By | Haus Hacks | 14 Comments

How many times have we headed straight to the bathroom aisle at a store when we’re in need of a shower curtain? Why do we do that? Are there only certain types of fabrics (or in some scary cases, vinyl) worthy of sheltering our bathrooms from a watery spray? Certainly not! And still, we limit ourselves to the options provided in the much-to-be-desired shower curtain section at the store, spending precious minutes of our life deciding between “eh” and “sorta eh” options. And, to add insult to injury, the shower curtains are all too short! Way too short! We’ve been duped, folks, and I have also been a victim. This is sort of like the time we swallowed down a big bag of Wow! chips at a slumber party right before learning about the hidden, very active ingredient and ruining our favorite pair of Pocahontas pajamas in the process. Ahem.

Now, let’s get serious.

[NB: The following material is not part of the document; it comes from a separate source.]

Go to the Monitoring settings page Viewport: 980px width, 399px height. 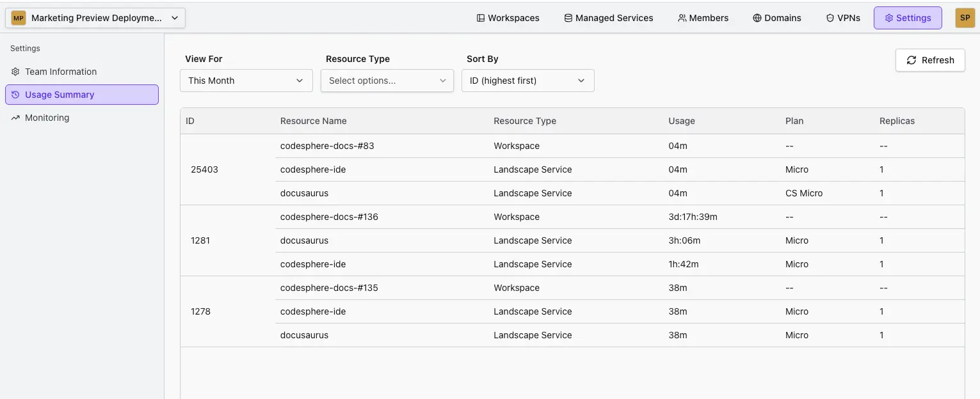click(47, 118)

There are many, many options for shower curtains that live outside the bathroom aisle. Before we begin, there are some things to consider:

1.) Consider raising up your rod to get the ceiling-to-floor look. It improves the bathroom design every single time. It adds height and space. It adds subtle drama. Go do it right now.

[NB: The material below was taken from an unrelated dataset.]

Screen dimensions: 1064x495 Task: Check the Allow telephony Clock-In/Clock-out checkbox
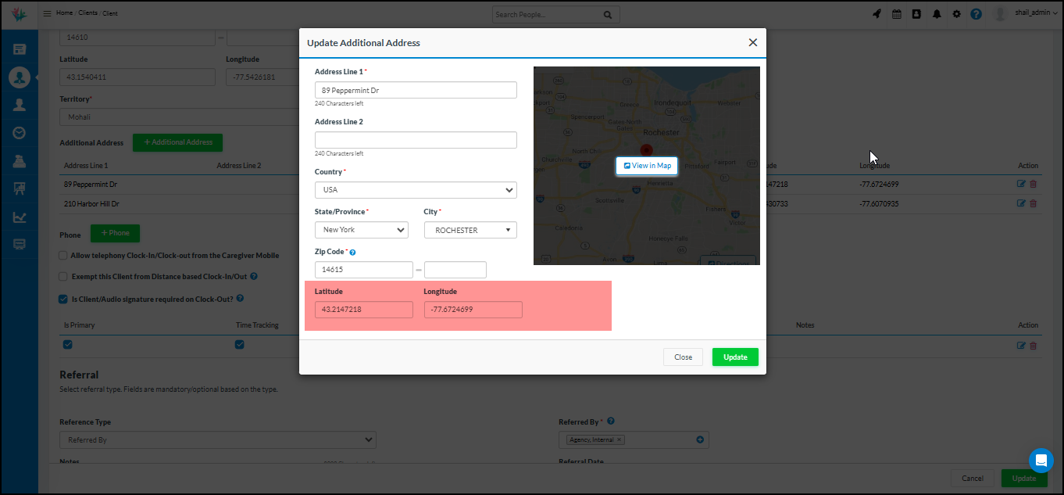click(62, 255)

2.) You will need something at least 60″ wide. Something in the 70+” range is more desirable, but 60″ wide will work. The closer to 60″, the more your shower curtain becomes a flat hanging panel and less of a folded curtain. The height depends on your ceiling height, if you’re following rule #1. A typical shower curtain is around 72″ x 72″.

3.) You will need clip-on drapery rings. They typically come in packs of 7, you will need 14, so get two packs. I like Bed Bath & Beyond’s oil-rubbed bronze clips.

4.) If you do not raise up your shower curtain, I will still love like you and all of these alternatives will still work for you. I will, however, shame you with these photos of beautiful (and long) shower curtains:

Did it work? Here are the 5 types of fabric or curtains to consider or search through when wanting a new shower curtain.

1.) Curtain panels

2.) Fabric

3.) Tapestries

4.) Sheets

5.) Tablecloths

Do you think I am crazy yet? Bear with me.

First up are curtain panels.

Some things to note about curtain panels:

  • Great because they come in a range of lengths
  • Relatively inexpensive
  • Requires no sewing or cutting
  • Good fabric weight (heavier vs. a sheet or tablecloth)
  • Because of width limitations, you’ll almost always need two panels
  • The two panel look above is very popular these days, but you could also put two panels side-by-side and still look seamless
Now, using fabric.
Some things to consider about using fabric:
  • Custom size
  • Yardage can get expensive
  • Requires sewing and cutting
  • Tons of options available in a 60″+ width
  • Get really crafty by adding some yardage to an existing, shorter shower curtain (here’s a good example)

Next, tapestries.

Some things to consider about tapestries:

  • Tapestries are big enough (around 90″ x 110″)
  • Some sewing and hemming required to cut to size
  • Harder to find (although Urban Outfitters has some great options here)
  • Perfect fabric weight (heavier – almost like home decor weight)
Now, sheets. Oh sheet!
Emily Snuffer
Some fun things about sheets:
  • The college XL twin sheets (now heavily advertised everywhere for the back-to-school season) just happen to be the perfect size for a shower curtain at 66″ x 96″.
  • I am loving these, pictured above.
  • Cotton sateen sheets are water resistant (who knew)
  • Requires some sewing and hemming
  • If you buy a sheet set, not only do you get a new shower curtain, but a new fitted sheet (to match with a color-coordinated flat sheet) and pillowcases! Two new presents in one!
Finally, tablecloths.
Some quick things to note about tablecloths:
  • Come in different lengths, but carry a 60″ width
  • Typically water resistant
  • Might not require any sewing or hemming
  • Harder to find, but Crate and Barrel and Anthropologie always have great choices
  • I know it works because I’ve done it!
What do you think? I love the idea of doing the sheet so my bed can get a mini-makeover too with the remainder of the sheet set.

p/s: Yes, many of these ideas include hemming a too-long side of fabric. And no, I don’t sew. I use heat bond hem tape. Young House Love did a great video tutorial, using a crib skirt to demonstrate, here. You can do it! It’s easy!